## SELECTED EXTRACT
-.-.-

Tinkerbellcgy, I think it is funny that we all seem to have a different attitude about how to define this. There are other threads that compare dating, long term, friends, etc. and why we select a given label on our profile.
I chose long term on my profile. My boyfriend chose dating, but went on within the body of his profile to say he was open to the possibility of short term or long term romance.
My idea of long term is being in a relationship with someone whose goal is to be with me for a lifetime. I am looking to find that person whose hand I can hold when one of us takes our last breath.
There is a poem which is anonymous that talks about friends coming into our lives for a reason, for a season or a lifetime. This poem to me can so easily be modified and applied to relationships between men and women. Some relationships are for a reason, and my be over in months. Some relationships are for a season and my last years. Other relationships may last a lifetime.
My goal for relationship is to find my love of a lifetime. You don't get to a lifetime relationship any way other than living your life one day at a time. I am in a relationship right now with a man that I have been dating for four months right now. Four months is just a blip in time. I have been around him long enough to know that we are a really good fit, and I am comfortable with him. Even at four short months I can see him as someone I could spend a lifetime loving.

-.-.-

## ENTRIES SUPPLIED
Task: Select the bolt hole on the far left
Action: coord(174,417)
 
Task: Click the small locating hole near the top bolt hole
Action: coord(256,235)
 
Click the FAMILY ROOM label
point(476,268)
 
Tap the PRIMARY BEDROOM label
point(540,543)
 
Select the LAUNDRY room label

-.-.-

## YOUR INSTRUCTIONS
Reproduce, word for word, the part of the text above on defining long-term relationships that runs from "There is a poem" up to and including "last a lifetime.".

## ANSWER TO THIS PROBLEM
There is a poem which is anonymous that talks about friends coming into our lives for a reason, for a season or a lifetime. This poem to me can so easily be modified and applied to relationships between men and women. Some relationships are for a reason, and my be over in months. Some relationships are for a season and my last years. Other relationships may last a lifetime.